Film director Nays Baghai has taken his art to the depths of the ocean – and now one of his astounding films will premiere at the Orpheum this month

Cave diver and North Shore film director Nays Baghai has been to the depths of the ocean in many parts of the world for his new documentary Diving into The
Darkness
, taking his camera to places none of his filmmaking peers have been
before.

“When you actually enter the caves it’s like entering another planet,” he says. “It’s the closest I’ve ever been to feeling like an earthbound astronaut.”

His film journeys the life of Canadian cave diving icon Jill Heinerth, an underwater explorer who travelled three kilometres on a single dive into an underwater cave, which is more than any other woman in history. Nays’s film is an adaptation of Jill’s autobiography, Into the Planet: My Life as a Cave Diver.

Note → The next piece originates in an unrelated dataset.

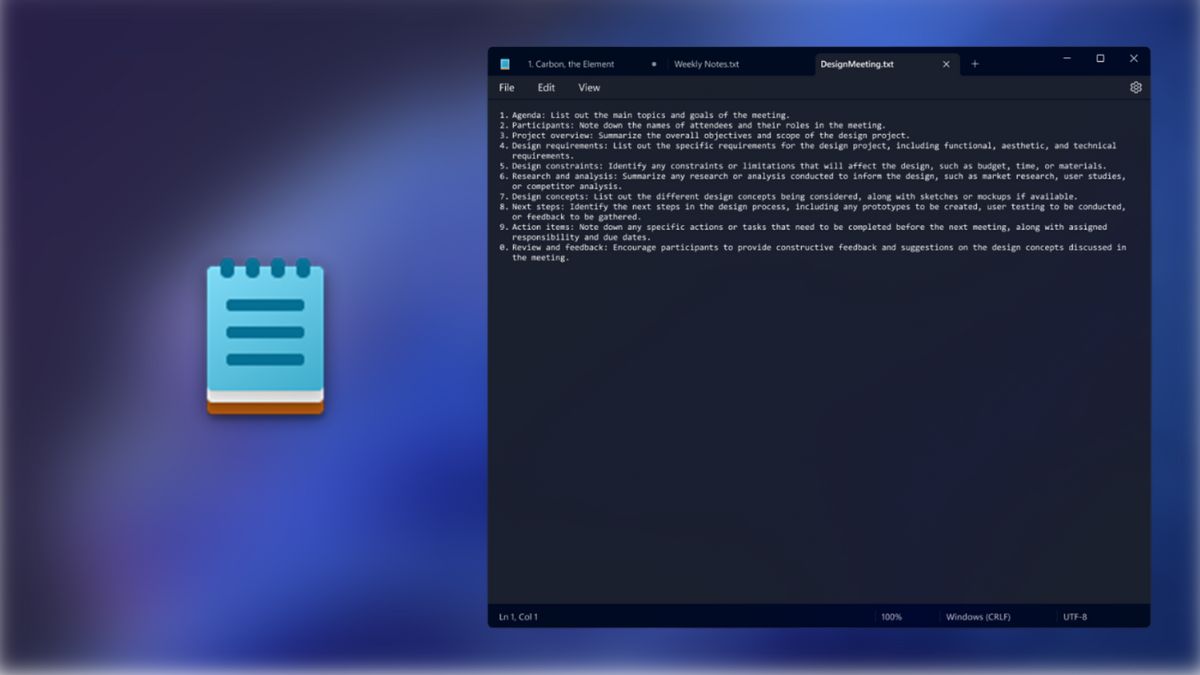Select the DesignMeeting.txt tab
The width and height of the screenshot is (1200, 675).
(856, 64)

The pair met at a dive conference in Sydney, where Nays attended Jill’s presentation. “I was so astounded by what she was capable of as a cave explorer and I went up to her afterwards and introduced myself,” he explains. “Little did I know that would mark the beginning of what is currently a seven-year friendship.”

The pair kept in contact but it wasn’t until Nays had released his first film Descent, a story about Dutch ice freediver Kiki Bosch, that he finally ‘got the nerve’ to ask if Jill would allow him to adapt her book to film. “To my surprise, her answer was pretty much an instant ‘yes,’” Nays says.

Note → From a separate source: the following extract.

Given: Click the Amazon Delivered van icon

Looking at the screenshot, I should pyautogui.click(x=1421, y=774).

Like Jill, Nays, 26, has always had an affinity with the water, particularly the beaches of the Lower North Shore, as he spent many of his younger days swimming at Balmoral. He completed his first scuba diving course at age 12 at Clifton Gardens, and had a fascination with both marine biology and filmmaking when growing up, visiting the Hayden Orpheum theatre in Cremorne regularly.

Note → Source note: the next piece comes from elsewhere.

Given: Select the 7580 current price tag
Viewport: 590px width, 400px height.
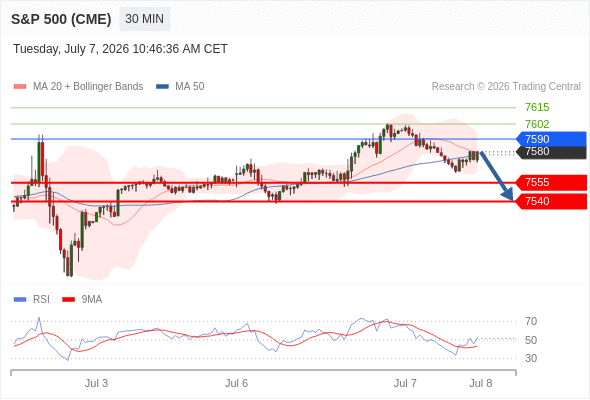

On seeing the documentary series, Blue Planet, Nays ‘pretty much fell in love with the art of underwater cinematography and what they were doing to get such astonishing images.’

He completed an arts degree at the Australian Film and Television Radio School, and by 2016 he was working as an underwater photographer.

For his latest film, Nays, Jill and their large team, including four other divers, travelled to Mexico, New Zealand and Canada, exploring the underwater caves that Jill herself once pioneered in her explorations. The filming took 40 days, while the editing was a 15-month long process.

An accomplished and certified scuba diver and freediver, Nays became a DiveRAID certified JJ-CCR rebreather diver prior to making this film so he could use ‘complex closed circuit diving equipment to go well beyond where normal scuba divers go.’

“No one had really done what we were trying to do, which was a series of dramatic re-enactments underwater in caves where you were doing it far below the reach of the sun,” Nays says. “None of my peers had ever attempted that before, even though there were other cave divers who had made films. That was pretty much the only source of information that I had to draw on from. And we were figuring out the best way of making it run smoothly in the water as we go.

“It was a herculean effort in terms of logistics, but I’m very proud of what the team accomplished over the four weeks we spent in Mexico.

“Working with her (Jill) to bring that film to life is possibly the one thing I’m most proud of in my career.”

Nays’s feature-length documentary will have its Sydney premiere at the Orpheum on 1 October, and he hopes the audience develops an appreciation for both cave diving and the beautiful places on the planet on seeing the film.

“I really hope that viewers walk away feeling inspired and enthralled,” he says.

Diving Into The Darkness will be showing at the Hayden Orpheum Picture Palace from 1 to 7 October.